Did you ever wonder why different states of the US have the numbers of representatives in congress that they do? It's supposed to be proportional to population but that's not actually true: for instance the ratio of representatives to population is about 40% higher in Montana than California. What formula or algorithm do they use to pick the numbers?

This has varied over the years but, Wikipedia tells me, currently it's the Huntington–Hill method. One way of describing this is by a simple but inefficient algorithm, with the following steps:

  1. Give each state a representative, since they all have to have at least one.

  2. Repeatedly, until there are the desired number of total representatives, prioritize the states by \( \frac{\mathrm{population}}{\sqrt{\mathrm{reps}(\mathrm{reps}+1)}} \) and give one more representative to the state with the biggest priority.

The problem of assigning seats to parties after a parliamentary election is very similar, using votes instead of population, but in that case it's ok for some parties to get zero seats.
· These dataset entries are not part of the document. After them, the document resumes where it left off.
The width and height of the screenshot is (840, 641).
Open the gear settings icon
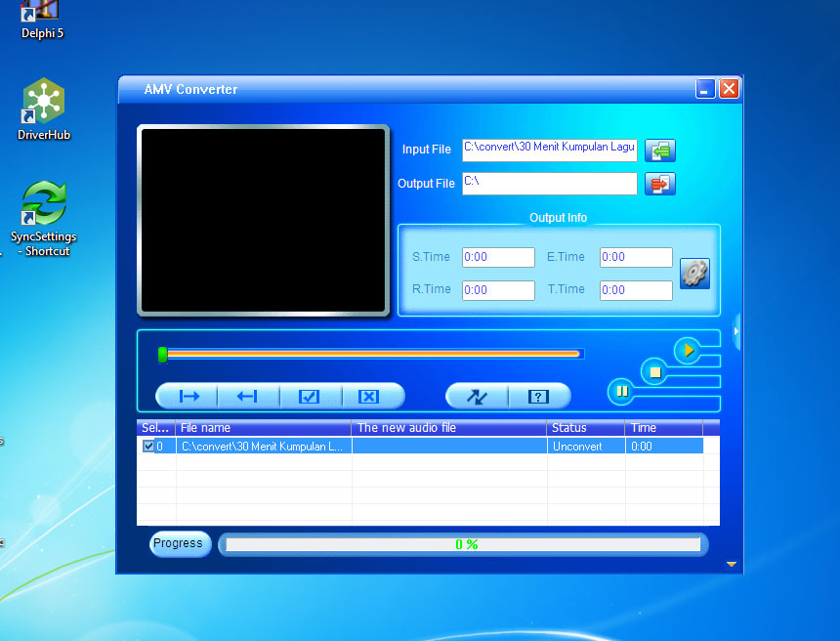click(694, 273)

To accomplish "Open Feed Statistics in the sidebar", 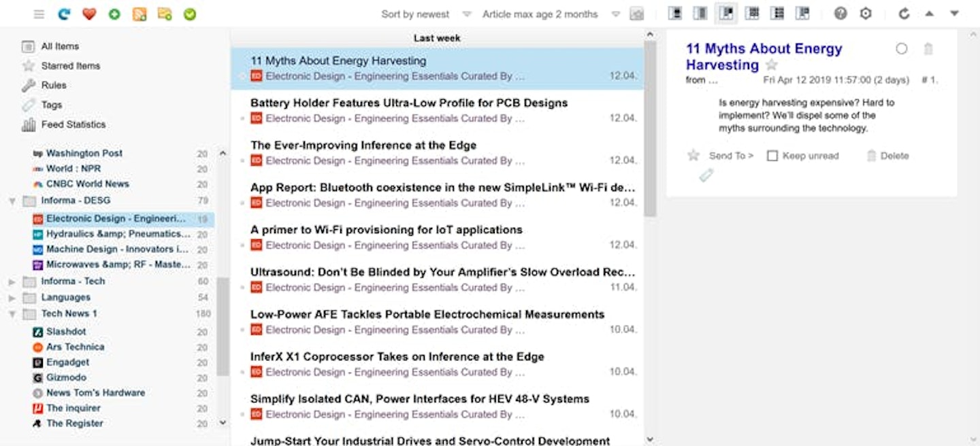I will pyautogui.click(x=73, y=124).
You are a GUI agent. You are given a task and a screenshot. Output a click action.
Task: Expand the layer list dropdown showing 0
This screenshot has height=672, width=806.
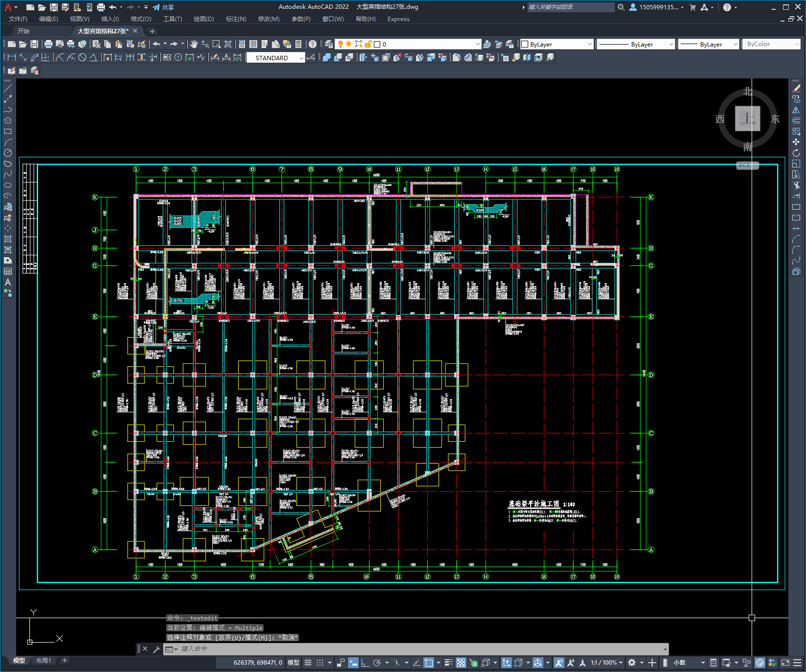click(x=408, y=44)

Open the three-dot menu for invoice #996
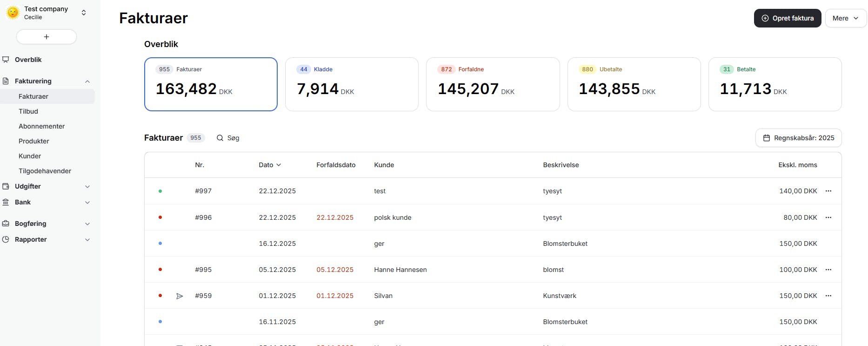828,217
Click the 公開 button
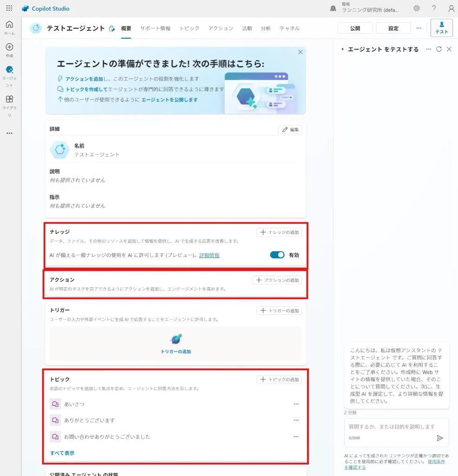Viewport: 458px width, 476px height. 355,28
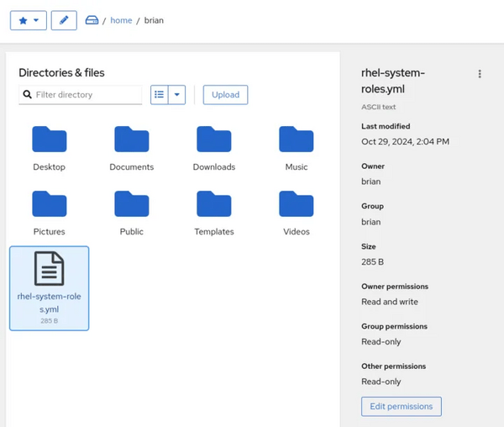This screenshot has height=427, width=504.
Task: Open the kebab menu for rhel-system-roles.yml
Action: click(480, 74)

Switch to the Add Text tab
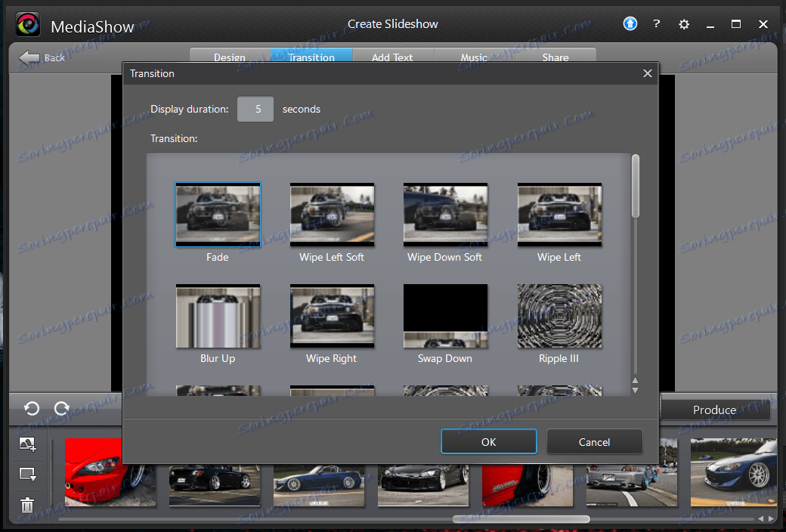click(x=392, y=57)
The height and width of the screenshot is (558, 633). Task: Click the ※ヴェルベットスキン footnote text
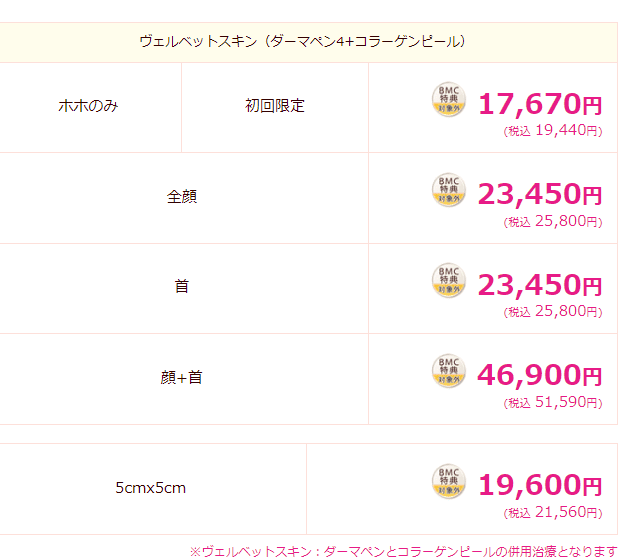404,551
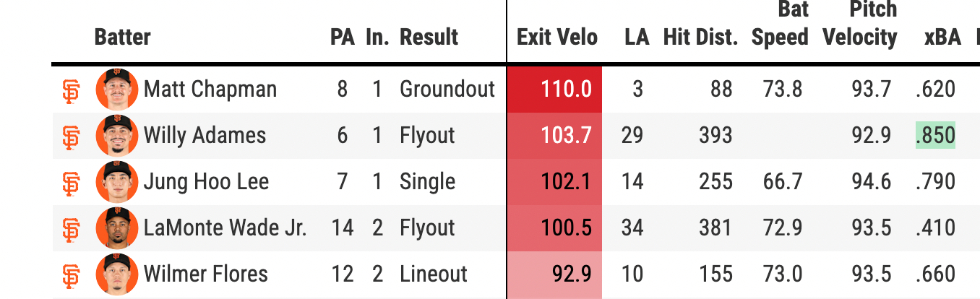The image size is (980, 299).
Task: Open Wilmer Flores player link
Action: 205,274
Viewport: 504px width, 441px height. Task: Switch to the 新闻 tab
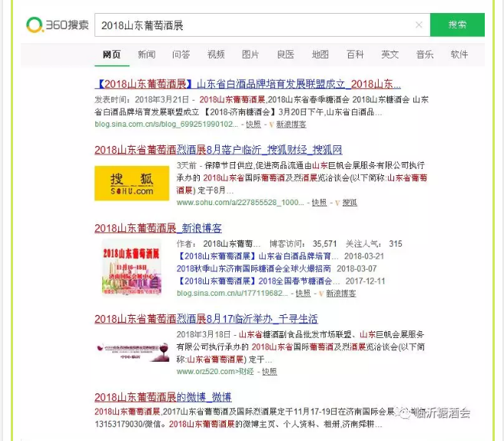[147, 55]
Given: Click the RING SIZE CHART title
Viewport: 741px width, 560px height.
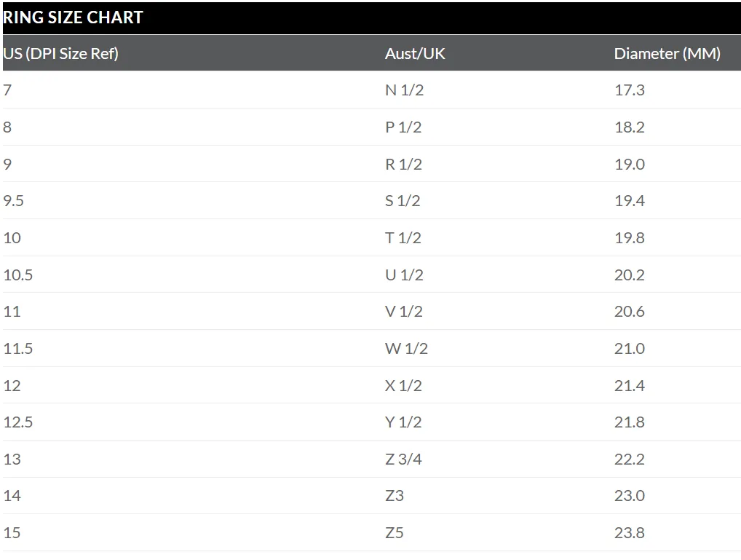Looking at the screenshot, I should point(73,17).
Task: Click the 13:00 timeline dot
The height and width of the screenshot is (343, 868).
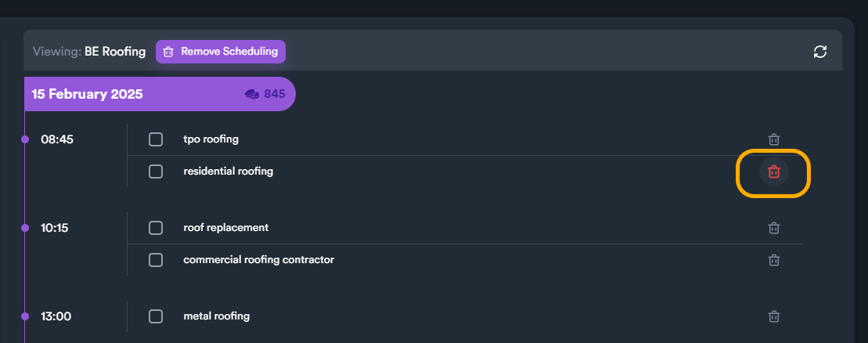Action: (x=25, y=316)
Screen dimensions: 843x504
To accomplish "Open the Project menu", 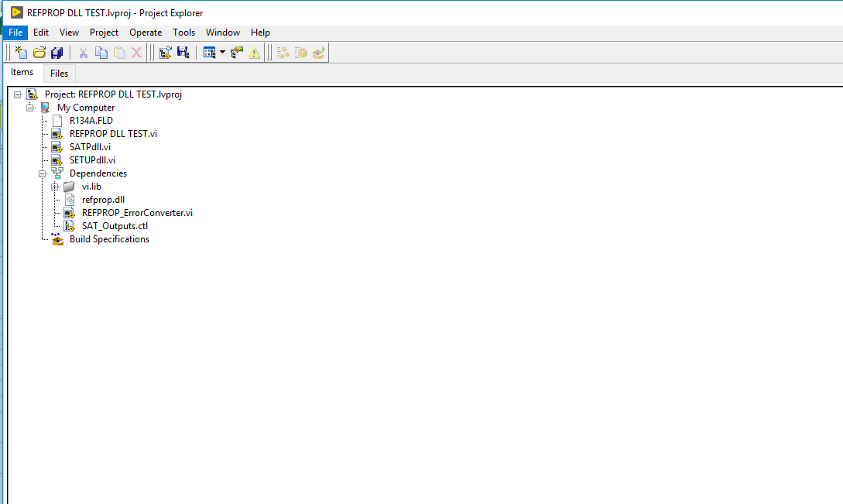I will 104,32.
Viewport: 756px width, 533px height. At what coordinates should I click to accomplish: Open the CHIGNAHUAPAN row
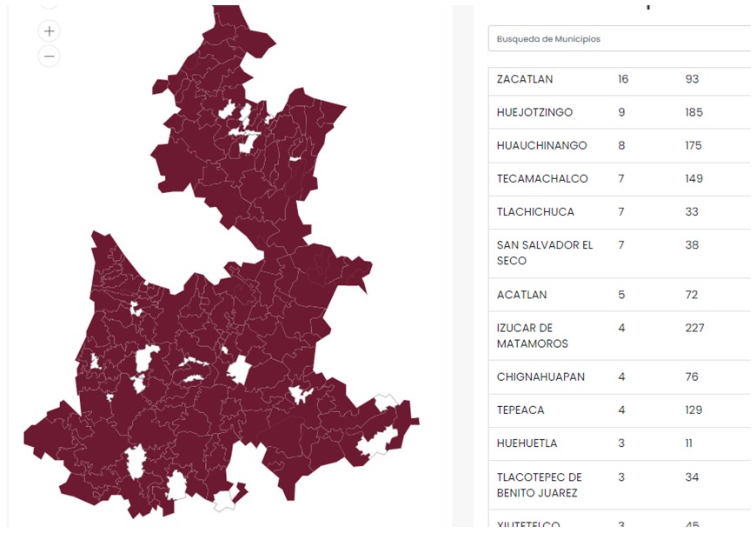[540, 376]
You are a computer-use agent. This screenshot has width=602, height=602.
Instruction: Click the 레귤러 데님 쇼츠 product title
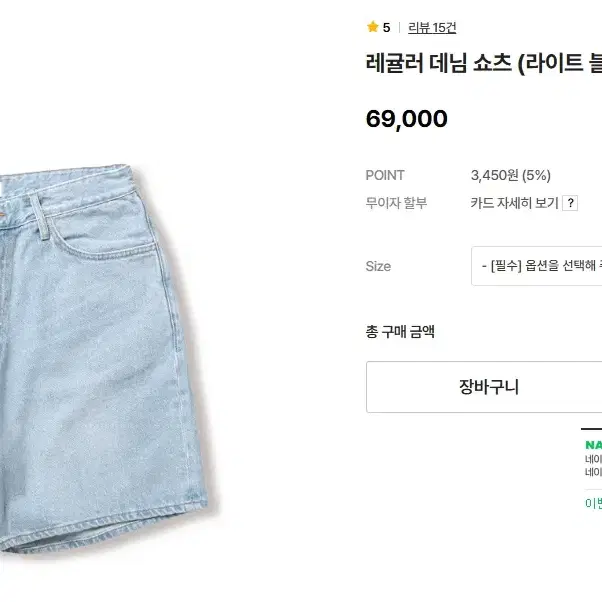(x=484, y=63)
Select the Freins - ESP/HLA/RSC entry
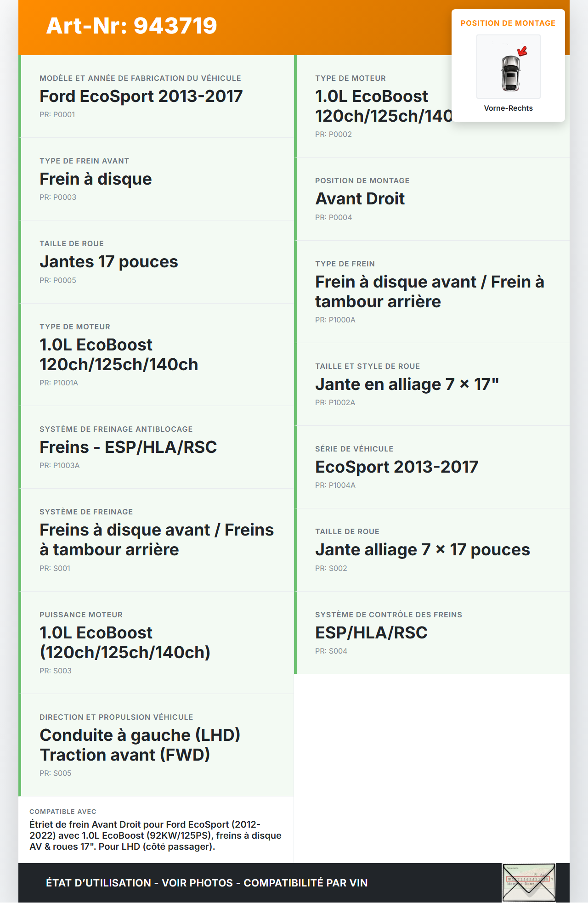The image size is (588, 903). pos(128,447)
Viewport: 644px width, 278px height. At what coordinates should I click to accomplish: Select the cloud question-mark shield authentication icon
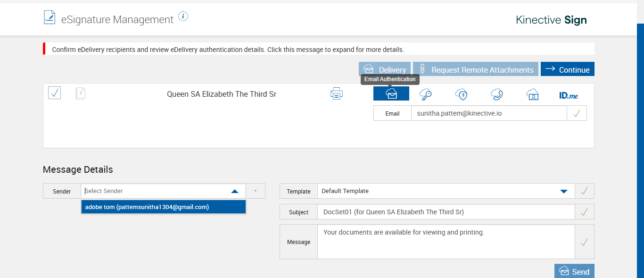(x=461, y=94)
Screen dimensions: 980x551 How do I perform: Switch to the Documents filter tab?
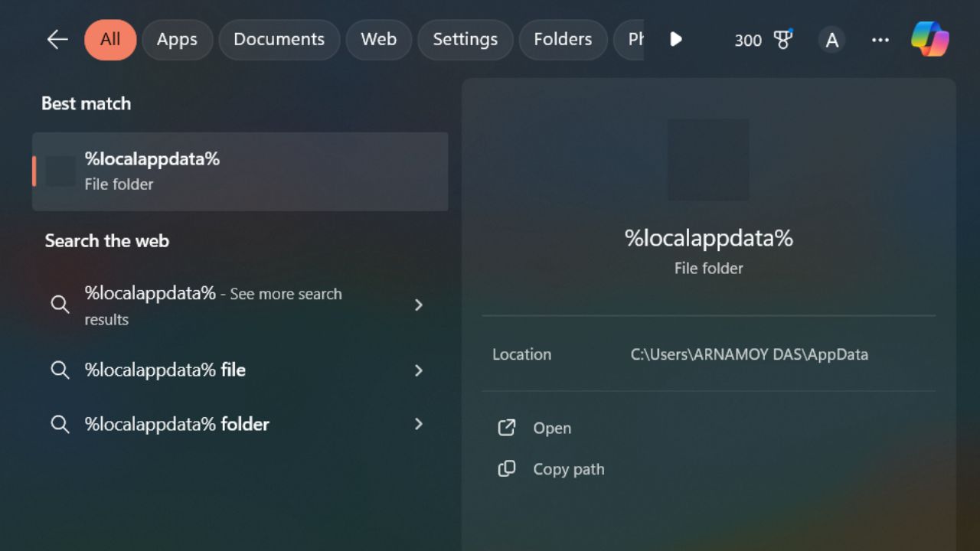279,39
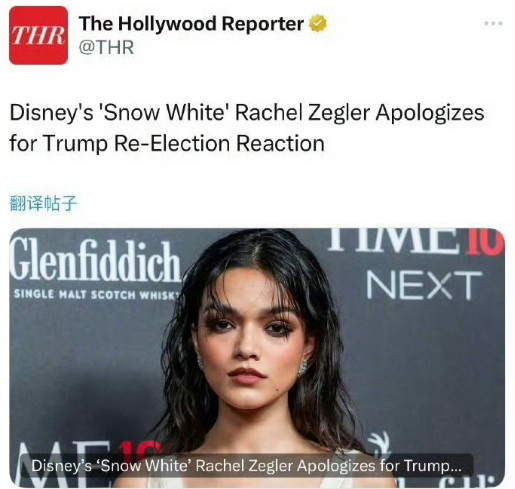515x489 pixels.
Task: Open the three-dot more options menu
Action: 493,23
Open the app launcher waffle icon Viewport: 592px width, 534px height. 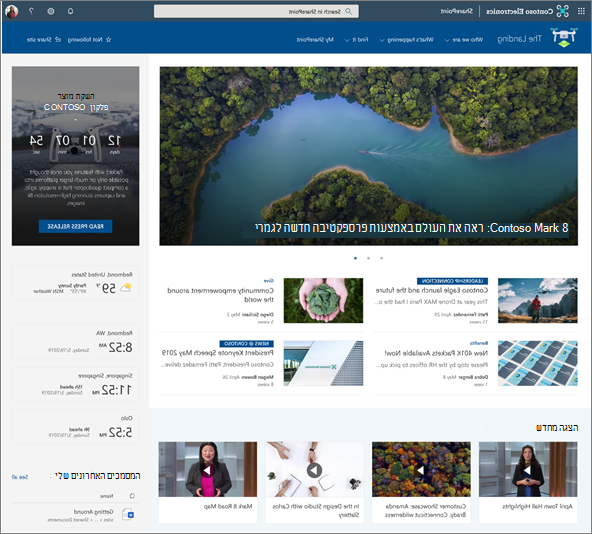[581, 11]
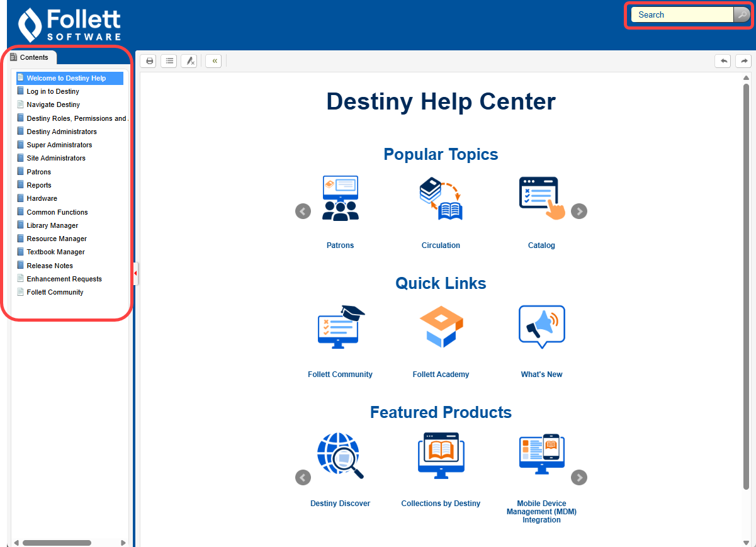Image resolution: width=756 pixels, height=547 pixels.
Task: Click the Catalog icon under Popular Topics
Action: tap(541, 198)
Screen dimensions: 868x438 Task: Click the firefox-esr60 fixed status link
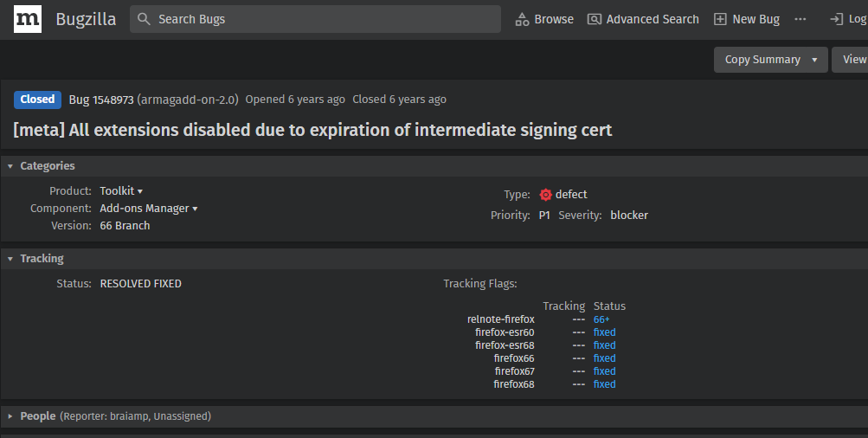(604, 332)
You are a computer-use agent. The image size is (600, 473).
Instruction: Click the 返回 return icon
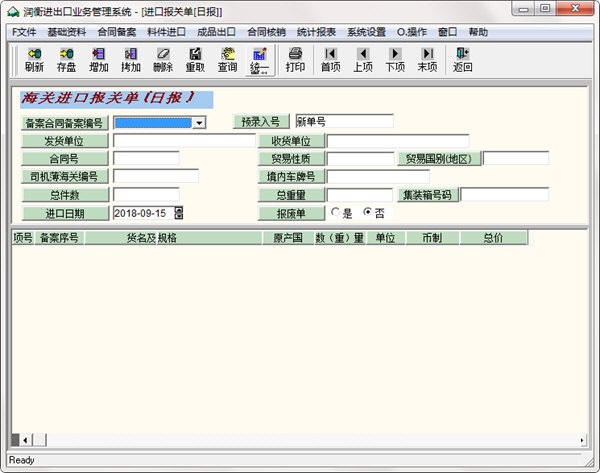coord(462,60)
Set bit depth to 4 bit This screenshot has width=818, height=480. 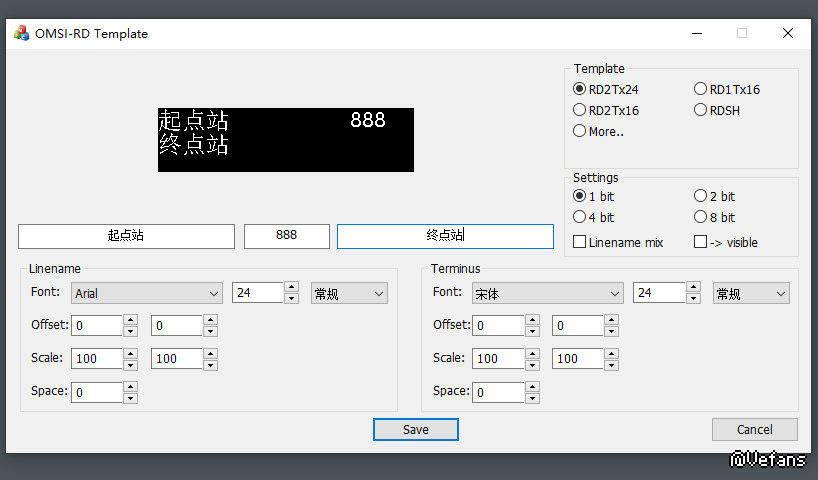tap(580, 217)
This causes the formulas that are used for prioritizing the parties to use different divisors, typically linear functions of the number of seats already assigned rather than the square root thing used here. This general type of apportionment method is called a highest averages method.

The question asked by my most recent preprint ("Linear-time Algorithms for Proportional Apportionment", arXiv:1409.2603, with Jack Cheng, to appear at ISAAC 2014) is: how quickly can you assign seats using these methods? Using the procedure described above, with a priority queue to do the prioritization, would take an amount of time slightly superlinear in the number of seats. But it turns out we can do quite a bit better: linear in the number of parties or states getting the seats. Probably this doesn't matter for actual elections, the slow part of which is collecting all the votes. But it might be useful if you want to run a lot of simulated elections, or to use apportionment algorithms for problems where the number of things being apportioned is much larger than the number of congressional representatives.

There's also a nice way of viewing these problems more abstractly: suppose we have \( n \) different infinite arithmetic progressions, and an input parameter \( k. \) How quickly can we find the \( k \)th smallest value in the disjoint union of the progressions? Answer: \( O(n) \) arithmetic operations, independently of \( k. \) For the parliamentary apportionment problem, you get these sequences by turning the priorities upside down, with the linear function of the number of representatives as the numerator and the number of votes as the denominator. For the congressional problem, this gives something that is not exactly an arithmetic progression, but it's close enough to one that the same algorithms work with only minor modification.

Incidentally, there's a footnote on p. 3 of the preprint about two seemingly very relevant references, in Japanese, whose titles claim that they give linear time algorithms for related problems. Unfortunately despite attempts to contact both the authors of these references and the reviewer who used them as a reason to downvote our paper, we have been unable to obtain them nor even to verify that they actually exist, let alone to determine which variable their time is linear in and which apportionment methods they apply to. So we don't actually know whether our algorithms or results are really new. If anyone reading this has better access to these sources, we'd appreciate any help you could give us. ETA: I now have a copy of the IEICE Trans. D one, but haven't yet examined it. Apparently part of the difficulty is that there are two different IEICE Trans. D.'s.





Comments:

chaoxu:
2014-09-18T02:24:49Z

For theorem 2, if you go for a slightly weaker version, where you can find the rank \( k \) element in \( A \) in constant time for each increasing sequence \( A, \) it seems you can reduce it to Fredrickson and Johnson's selection in matrices with sorted columns. This would save a page of appendix.

A coarse solution \( x \) smaller than the \( k \)th ranked element allows you to remove all elements smaller than \( x. \) Also, there is no point of keep more than \( O(n) \) element after the coarse solution \( x \) in each arithmetic sequence. So the problem reduces to search for \( (k-\mathrm{rank}(x) \))th element in \( n\times O(n) \) implicit matrix, with the columns sorted. Because \( (k-\mathrm{rank}(a))=O(n), \) the algorithm takes \( O(n) \) time using Fredrickson and Johnson's algorithm.